ValleyGirl November 1, 2007 at 10:43 am

(found you through “A Penny Closer”) We have friends who bought into DirectBuy and they’ve kicked themselves ever since. The only item they ever bought was a couch, so it ended up being an almost $4000 place to sit. The items they could choose from were very expensive, so even though they got their couch for half-price, it was still more than they’d have had to pay if they’d selected a different model at a furniture store. Not to mention their ‘membership fee.’

Mrs. Micah November 1, 2007 at 11:41 am

Interesting. I hadn’t considered that they might limit their stock to more expensive items in the first place. Shadier and shadier.
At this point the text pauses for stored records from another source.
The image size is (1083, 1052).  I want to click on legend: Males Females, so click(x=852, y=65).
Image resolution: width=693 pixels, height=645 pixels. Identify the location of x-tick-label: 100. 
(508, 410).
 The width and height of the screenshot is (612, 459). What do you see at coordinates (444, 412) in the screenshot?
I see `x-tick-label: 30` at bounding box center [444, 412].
Cindy B. November 5, 2007 at 1:06 pm

We joined Direct Buy at the cusp of completing our whole-house remodel. I would have spent $18,000 for Kraftmaid cabinets from Home Depot or another cabinetmaker. We spent under $13,000 including tax and shipping. We saved on plumbing fixtures, paint, window covering, flooring, furniture, countertops, lights. We spent over $75,000 on finishing the house.
However, you still need to compare prices at retail stores; with the shipping time and 8% handling fee – it may be break even. CR is right and it may be more at DB.
Electronics and appliances have the lowest savings; furniture and window covering are the greatest.
The biggest trade off for me is that all DB is purchased from catalogs and shipped to their store or your home. Shipping is anywhere from 2-12 weeks, usually 6 weeks. You can walk into a retail store and see it and take it home that day if you need to.
Since the remodel, we have used it seldom. Maybe a few gifts during the year.
By the way when I joined, my husband was not with me and I couldn’t get his ok over the phone. They suggested that I sign up and would have three days to cancel. You can use that time to reconsider if its right for you.

Corey April 14, 2009 at 10:07 pm

To go along with what Cindy said, they gave me the option to cancel the membership within seven days, but they don’t give back the $700 you pay upfront before leaving. I also did a bit of haggling with them and they took off the interest you pay by financing the membership which cut my membership down from 5000 to about $3500. I am still waiting to use my membership, but am planning to remodel my kitchen soon.. Hmmmm.. we’ll see where it goes I guess.

Mitch October 2, 2012 at 10:53 am

I have been a member for 6 years. It was a great investment for me. When I joined, I had the salesman do a mock order for a Flexsteel couch. The total cost came in at 60% off MSRP. I knew that quality furniture is not discounted by more than 45% anywhere else. At that point, I knew that I would recover my investment given what I intended to purchase.

I agree that the sales tactics remind me of old of the glory days of the shady used car salesman.

I did find my TV cheaper elesewhere and the Direct Buy savings on my washing machine was only $50.00 on a $1,0000 item.

Direct Buy sells many grades of furniture from Sauder and Ashley to Shirley. Most of the pieces that I bought were mid- grade items from Flexsteel, Vaugn Basset, Lexington, Broyhill,
and Crawford. If you are looking at disposable furniture (Ashley), the shipping cost will eat into the savings. I did not price Ashley, but I doubt the saving will be all that great.

I purchased $12,000 of furniture, carpet, and appliances. I have more than recouped my membership fee. In the near future I will be gutting an apartment kitchen and putting new cabinets in my home. Those payments will easily double my investment.

If you joined Direct Buy to buy electronics, or one or 2 peices of funiture, you will say it is a scam. If you plan to spend 15 to 20 thousand in remodeling, it should be worth it.